Il problema della dipendenza tecnologica
Fatti quindi i dovuti distinguo, credo valga la pena approfondire questa strategia che se correttamente applicata consentirebbe di risolvere il problema della dipendenza tecnologica di cui il “caso Kaspersky” è forse il primo caso concreto che il nostro paese si trova ad affrontare, ma che in futuro potrebbe riguardare altri prodotti per i quali magari il mercato non offre alternative immediate come invece accade per il caso in questione. In questi casi, difficilmente si sarebbe potuto pubblicare un articolato come quello che stiamo discutendo, e necessariamente si sarebbe dovuto scendere a patti con il “nemico”. Il caso “gas naturale” insegna.
Non sono poche le voci, sia a livello europeo che a livello nazionale, che si sono sollevate auspicando come unica via d’uscita dal problema della dipendenza tecnologica la cosiddetta “sovranità digitale”. Un obiettivo che però non credo possa essere raggiunto in un arco di 30/40 anni, ammettendo che ci si incominci a lavorare seriamente già dalla prossima settimana.
L’Italia a partire dalla dismissione della Ing.

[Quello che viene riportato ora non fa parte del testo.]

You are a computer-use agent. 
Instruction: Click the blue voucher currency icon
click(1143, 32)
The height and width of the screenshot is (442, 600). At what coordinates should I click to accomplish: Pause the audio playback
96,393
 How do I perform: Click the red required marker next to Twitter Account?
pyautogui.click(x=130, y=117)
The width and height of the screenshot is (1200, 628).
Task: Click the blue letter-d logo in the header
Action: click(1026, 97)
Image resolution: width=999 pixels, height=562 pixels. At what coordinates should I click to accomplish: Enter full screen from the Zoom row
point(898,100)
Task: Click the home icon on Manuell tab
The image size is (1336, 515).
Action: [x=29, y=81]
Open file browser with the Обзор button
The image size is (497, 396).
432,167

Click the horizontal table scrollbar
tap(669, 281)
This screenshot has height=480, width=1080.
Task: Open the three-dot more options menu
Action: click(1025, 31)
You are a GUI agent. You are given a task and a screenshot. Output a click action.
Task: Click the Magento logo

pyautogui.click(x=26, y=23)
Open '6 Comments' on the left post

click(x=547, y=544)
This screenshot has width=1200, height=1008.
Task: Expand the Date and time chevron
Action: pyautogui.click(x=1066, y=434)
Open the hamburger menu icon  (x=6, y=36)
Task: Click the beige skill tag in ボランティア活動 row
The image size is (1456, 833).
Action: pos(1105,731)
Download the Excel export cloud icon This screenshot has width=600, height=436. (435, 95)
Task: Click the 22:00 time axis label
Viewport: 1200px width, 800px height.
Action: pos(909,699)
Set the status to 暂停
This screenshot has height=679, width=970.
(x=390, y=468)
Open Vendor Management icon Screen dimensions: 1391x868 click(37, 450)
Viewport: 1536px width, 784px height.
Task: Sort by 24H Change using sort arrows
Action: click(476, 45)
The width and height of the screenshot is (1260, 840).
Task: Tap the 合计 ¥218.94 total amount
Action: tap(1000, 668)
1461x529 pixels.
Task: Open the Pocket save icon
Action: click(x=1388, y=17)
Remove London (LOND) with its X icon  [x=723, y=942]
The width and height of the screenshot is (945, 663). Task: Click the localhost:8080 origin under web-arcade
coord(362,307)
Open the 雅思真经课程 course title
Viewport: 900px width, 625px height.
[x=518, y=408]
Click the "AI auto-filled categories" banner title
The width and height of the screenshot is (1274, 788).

C. Olivetti non ha più esibito alcun piano di sviluppo industriale mirato alle tecnologie ICT e l’Europa nel suo complesso non ha mai stimolato questo tipo di attività. Di fronte all’onda della rivoluzione digitale che ha caratterizzato la fine del secolo scorso sia Europa che Italia sono state alla finestra a guardare. Per guadagnare il tempo perduto sarebbero necessari investimenti significativi, l’apertura di centri di ricerca specializzati, e soprattutto persone capaci e motivate. Vedo molto poco di tutto questo.
Insistere sulla “diversità e compatibilità”
La risposta più efficace e fattiva che l’Europa può dare al problema della dipendenza tecnologica è insistere sulla “diversità e compatibilità”. Sfruttando il suo ruolo di grande acquirente di prodotti ICT, l’Europa deve da una parte esercitare pressione sui produttori affinché per tutta una serie di funzioni tipiche dei sistemi ICT esistano più prodotti in grado di svolgerle e dove questi esistano richiedere la loro compatibilità. Dall’altra deve promuovere tra gli stati membri l’adozione di prodotti software ridondati, per tutti i sistemi che svolgono funzioni critiche. Negli anni addietro si era già tentato di raggiungere almeno in parte questi obiettivi con il ricorso e la promozione dei prodotti open source, nel corso degli anni questo slancio è venuto meno, ma potrebbe essere un ambito da rilanciare sulla scorta di quando sinora detto.
Se si dovesse percorrere questa linea, nel medio termine si potrebbe significativamente ridimensionare il problema della dipendenza tecnologica, si migliorerebbe la qualità dei prodotti incrementando la competitività tra i produttori, si avrebbero sistemi più sicuri e si eviterebbero progetti faraonici dall’esito se non scontato molto incerto.
L’augurio finale è che non vi sia più alcuna guerra per cui ricorrere alla “diversificazione” di servizi e sistemi, ma solo la ricerca del continuo miglioramento della rete e dei suoi servizi per il benessere di tutte le popolazioni.